The Hanover High School students walked into their environmental science class, sat at the round black tables, and got out their class materials.

The three-ring binders, notebooks, pens, and pencils were placed out of arm’s reach. Instead, the students placed in front of themselves a laptop and a cell phone.

Teacher Jason Suter picked up a remote control on his desk. With a couple of clicks, the first question of the day appeared on a Wiffiti board, a board that allows real-time messages to appear on its white screen.

The question was, “Do you think that Apple is an environmentally friendly company?”

“Pick up your phones,” Suter said. “Text ‘yes’ using this number and ‘no’ using this one.”

Through text messaging, the students answered the question. And as the texts came in, a bar graph began to form on the Wiffiti board, showing the number and percentage of students that had answered yes and the number that said no.

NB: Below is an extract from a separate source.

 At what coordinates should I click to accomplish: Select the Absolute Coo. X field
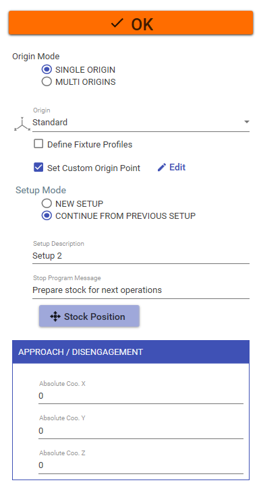click(x=141, y=396)

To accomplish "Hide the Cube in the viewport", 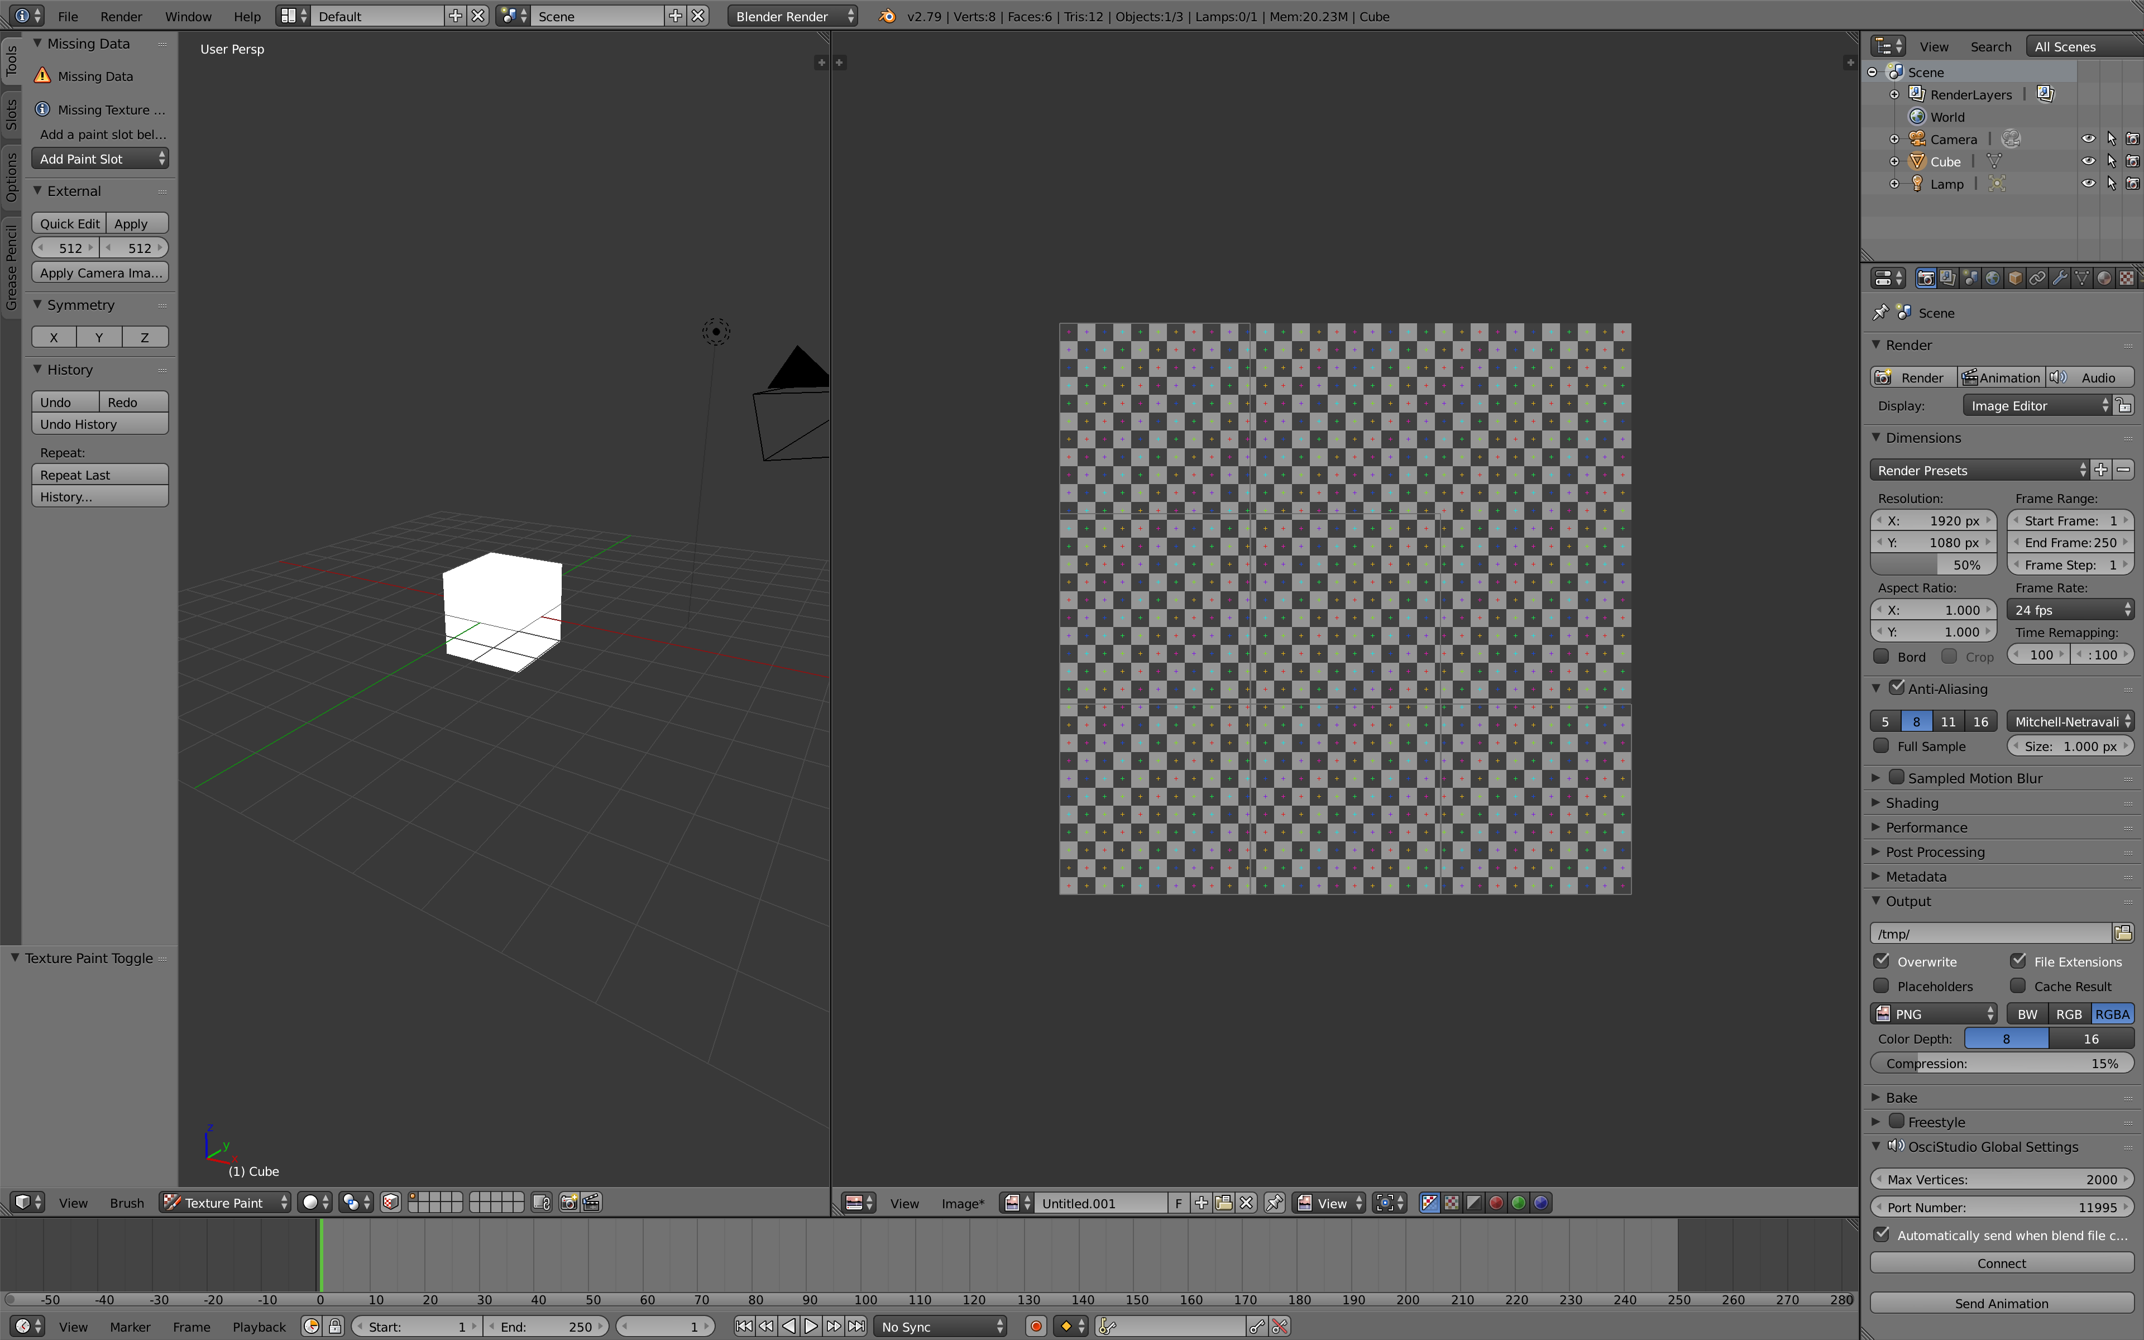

“That’s us sending it right now?” one of the students asked as the bar graph continued to move with every sent text.

It is, Suter said. And it wasn’t the only piece of educational technology they would go on to use in class.

The students have been keeping environmental science blogs that they update each week. Suter’s Oct. 7 class was devoted to each student reading another’s blog, grading it, and commenting on it—creating a discussion that students could continue outside of school.

And for the most part, it was all done on the students’ own computers or digital devices.